Hard Time

“Vic, this may make sense to you, but it’s Greek to me.”

 

 

“Ever since that wretched party you threw here last week, I’ve been running around in circles. Like my dog Mitch chasing his tail, come to think of it—exhausting and about as meaningful.” I told her what I’d been doing. “And don’t tell me it’s none of my business, because it is, even if no one is paying me for it.”

 

“Get off your high horse, St. Joan.” Sal poured me another finger of Black Label. “It’s your time and money; do what you want with it.”

 

That encouragement didn’t cheer me as much as it might have, but dinner at Justin’s in the west Loop—where the owner knew Sal and whisked us past a dumbfounded line of beautiful Chicagoans—made me much happier. At least until I caught sight of Alex Fisher halfway through my tuna in putanesca sauce.

 

I couldn’t help staring. Alex was at a table with Teddy Trant and a bald man with the kind of shiny face all Illinois politicians take on after too much time snuffling around in the public trough. Jean–Claude Poilevy in person. If Trant would rather eat with him and Alex than the exquisite Abigail, there was something seriously wrong with his taste.

 

When we got up to leave, Alex and her convoy were still talking over coffee. Sal tried to dissuade me, but I went to their table. Trant was as perfectly groomed as his wife, down to the clear polish on his manicured nails.

 

“Mr. Trant,” I said. “V. I. Warshawski. I wanted to let you know I appreciate your willingness to send me some work. I’m sorry I couldn’t take it on for you.”

 

Alex gave me a look that could have done laser surgery on my nose, but Trant shook my hand. “Global tries to do business with local firms. It helps us anchor ourselves in cities we’re new to.”

 

“Is that why you’ve been talking to Lucian Frenada?” It was a guess, based on the Mad Virgin decal I’d glimpsed at Special–T earlier in the evening, but everyone at the table froze.

 

Poilevy put down his coffee cup with a clatter. “Is that the guy you were—”

 

“Lucian Frenada is the man who’s been harassing Lacey.” Alex cut him off quickly and loudly.

 

“Sure, Sandy, sure. It’s not a bad story, even if it has a few holes around the edges. Alex, I mean. She changed nicknames in the last twenty years,” I added to Trant. “We were such good pals when she was Sandy, I keep forgetting she’s Alex now.”

 

“What do you mean, holes around the edges?” Poilevy asked.

 

“I did a little looking. I talked to Lucian Frenada. I talked to the head of security at Ms. Dowell’s hotel. Maybe the studio is overreacting to the scene between Frenada and Ms. Dowell at the Golden Glow last week—understandable with an important star—but I can’t find any evidence that Frenada’s been hanging around her.”

 

“That isn’t what I asked you to investigate,” Alex snapped.

 

“No, but you haven’t been asked to pay me anything either, have you.”

 

Sal came up behind me and put a hand on my arm. “Let’s go, Vic. I’ve got to get back to the Glow—it’s my night to close.”

 

I reminded Alex and Trant that they knew Sal from last week’s party. We all said meaningless nothings, about Murray’s debut, about Sal’s bar, but I would have given a month’s billings to know what they said when Sal and I moved out of earshot. I turned to look when we got to the door; they were bent over the table like the three witches over a pot.

 

 

 

 

 

20 Child in Mourning

 

 

What with the drive to Coolis and the long night hopping around town, I was glad to crawl into bed. I read a little of Morrell’s book on the Disappeared in South America, stretching my legs between clean sheets to pull the kinks out of my spine.

 

The phone rang as I was drifting off.

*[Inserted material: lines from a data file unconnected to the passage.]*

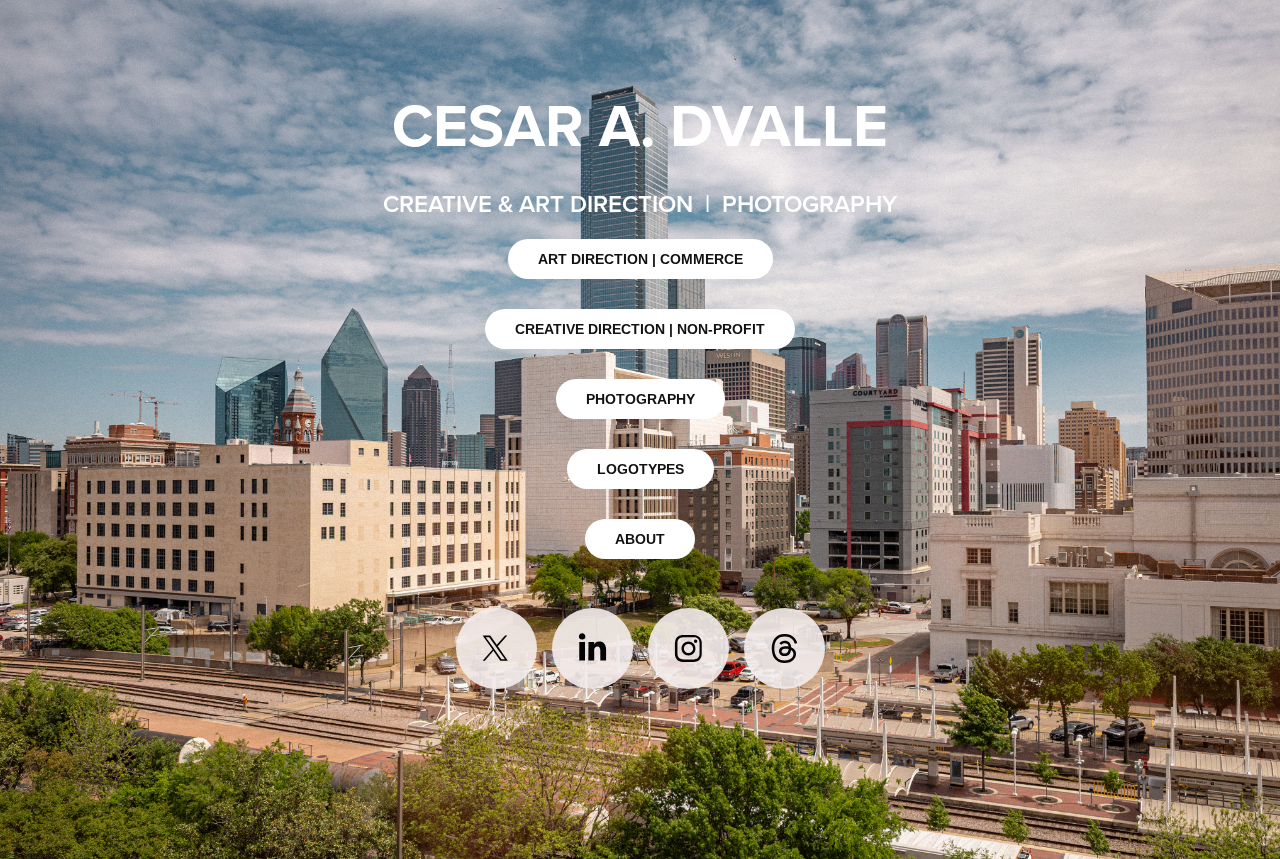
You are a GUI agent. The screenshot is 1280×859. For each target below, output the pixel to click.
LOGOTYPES (640, 469)
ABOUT (640, 539)
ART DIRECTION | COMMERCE (640, 259)
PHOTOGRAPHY (640, 399)
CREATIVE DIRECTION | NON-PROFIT (640, 329)
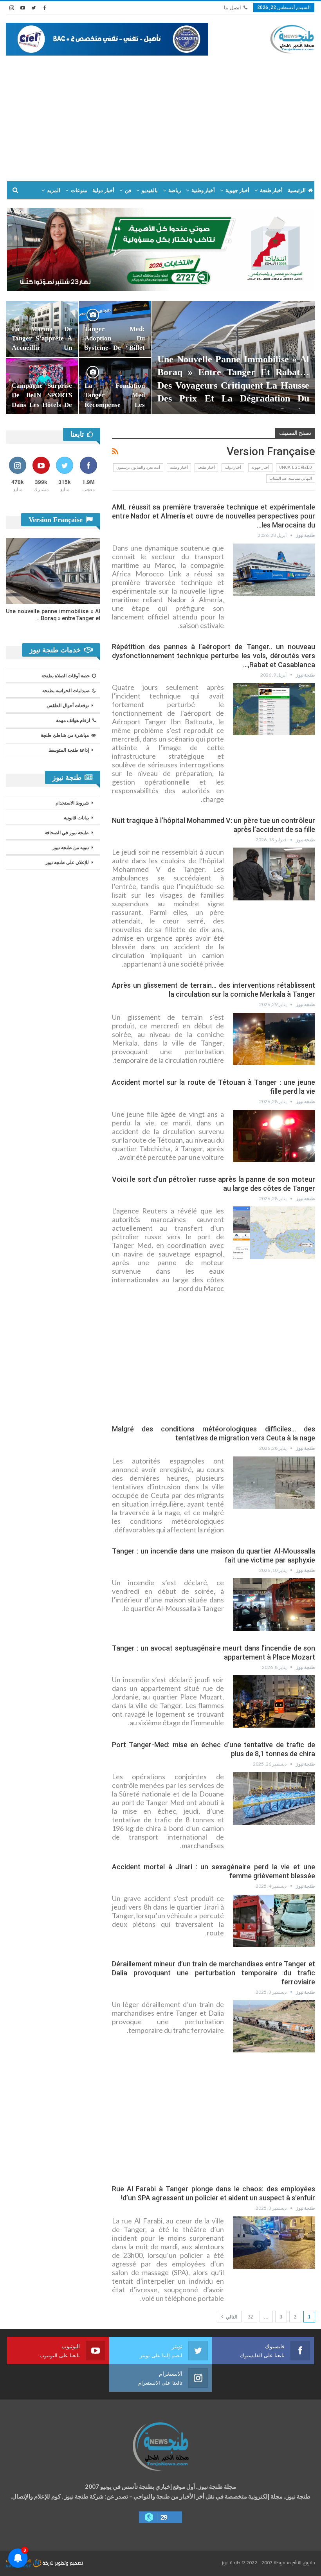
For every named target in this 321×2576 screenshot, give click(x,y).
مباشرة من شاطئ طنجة (65, 735)
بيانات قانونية (76, 818)
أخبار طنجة (271, 190)
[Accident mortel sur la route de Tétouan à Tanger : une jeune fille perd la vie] (274, 1136)
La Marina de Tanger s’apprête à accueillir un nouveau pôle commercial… (42, 348)
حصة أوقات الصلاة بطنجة (65, 676)
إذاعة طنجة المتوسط (69, 750)
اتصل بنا (232, 8)
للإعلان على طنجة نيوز (67, 862)
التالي (231, 2317)
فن (128, 190)
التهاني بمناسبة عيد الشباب (290, 478)
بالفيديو (150, 190)
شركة (48, 2562)
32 (250, 2317)
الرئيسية (297, 190)
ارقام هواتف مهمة (73, 720)
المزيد (53, 190)
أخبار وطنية (203, 190)
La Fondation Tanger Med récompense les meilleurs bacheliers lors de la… (115, 404)
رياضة (174, 190)
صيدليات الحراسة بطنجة (66, 690)
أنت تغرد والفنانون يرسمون (138, 467)
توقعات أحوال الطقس (68, 705)
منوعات (79, 190)
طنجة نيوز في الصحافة (67, 832)
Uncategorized (295, 467)
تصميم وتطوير (69, 2562)
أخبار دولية (103, 190)
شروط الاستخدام (72, 803)
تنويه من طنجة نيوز (70, 847)
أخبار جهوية (237, 190)
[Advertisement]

I groaned but stuck out an arm and mumbled a greeting. There was a pause on the other end, then someone garbled my name in a hurried voice just above a whisper.

 

“Yes, this is V. I. Warshawski. Who is this?”

 

“It’s—This is Robbie. Robbie Baladine. I was at the gate, you know, when you came last week, you know, when you talked to my mom about—about Nicola.”

 

I came fully awake in a hurry, turning on the light as I assured him that I remembered him well. “You’re the expert tracker. What can I do for you?”

 

“I—It’s not for me, but Nicola. I want—want to go to her funeral. Do you know when it is?”

 

“There’s a problem about that,” I said carefully. “The morgue seems to have lost her body. I don’t know how that happened, but until they find it there can’t be a funeral.”

 

“So he was right.” His young voice was filled with a kind of bitterness. “I thought he was making it up to—to tease me.”